RECORDS PROVIDED:

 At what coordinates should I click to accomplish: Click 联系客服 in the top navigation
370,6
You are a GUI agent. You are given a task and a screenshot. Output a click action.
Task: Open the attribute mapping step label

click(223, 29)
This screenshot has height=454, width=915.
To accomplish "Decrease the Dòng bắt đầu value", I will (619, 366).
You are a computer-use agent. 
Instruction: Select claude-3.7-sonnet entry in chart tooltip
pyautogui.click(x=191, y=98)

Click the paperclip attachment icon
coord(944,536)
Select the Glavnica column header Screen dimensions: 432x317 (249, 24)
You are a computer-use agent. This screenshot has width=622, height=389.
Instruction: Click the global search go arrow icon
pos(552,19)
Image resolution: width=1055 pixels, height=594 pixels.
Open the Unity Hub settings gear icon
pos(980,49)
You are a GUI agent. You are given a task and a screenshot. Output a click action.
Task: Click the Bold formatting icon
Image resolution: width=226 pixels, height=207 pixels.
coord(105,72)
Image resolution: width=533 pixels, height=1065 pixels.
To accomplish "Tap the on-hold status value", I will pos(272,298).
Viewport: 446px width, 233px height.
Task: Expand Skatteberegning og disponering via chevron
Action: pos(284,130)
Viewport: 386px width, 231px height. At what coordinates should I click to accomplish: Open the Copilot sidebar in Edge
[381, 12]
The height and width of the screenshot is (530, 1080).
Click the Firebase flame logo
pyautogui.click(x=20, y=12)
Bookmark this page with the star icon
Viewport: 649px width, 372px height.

REQUIRED WORK:
Extract all of the data shown above and repeat it verbatim.

ANSWER TO THIS TASK:
 At what coordinates should I click to accomplish: Click 联系客服 in the top navigation
370,6
You are a GUI agent. You are given a task and a screenshot. Output a click action.
Task: Open the attribute mapping step label

click(223, 29)
This screenshot has height=454, width=915.
To accomplish "Decrease the Dòng bắt đầu value", I will (619, 366).
You are a computer-use agent. 
Instruction: Select claude-3.7-sonnet entry in chart tooltip
pyautogui.click(x=191, y=98)

Click the paperclip attachment icon
coord(944,536)
Select the Glavnica column header Screen dimensions: 432x317 (249, 24)
You are a computer-use agent. This screenshot has width=622, height=389.
Instruction: Click the global search go arrow icon
pos(552,19)
Image resolution: width=1055 pixels, height=594 pixels.
Open the Unity Hub settings gear icon
pos(980,49)
You are a GUI agent. You are given a task and a screenshot. Output a click action.
Task: Click the Bold formatting icon
Image resolution: width=226 pixels, height=207 pixels.
coord(105,72)
Image resolution: width=533 pixels, height=1065 pixels.
To accomplish "Tap the on-hold status value", I will pos(272,298).
Viewport: 446px width, 233px height.
Task: Expand Skatteberegning og disponering via chevron
Action: pos(284,130)
Viewport: 386px width, 231px height. At what coordinates should I click to accomplish: Open the Copilot sidebar in Edge
[381, 12]
The height and width of the screenshot is (530, 1080).
Click the Firebase flame logo
pyautogui.click(x=20, y=12)
Bookmark this page with the star icon
Viewport: 649px width, 372px height.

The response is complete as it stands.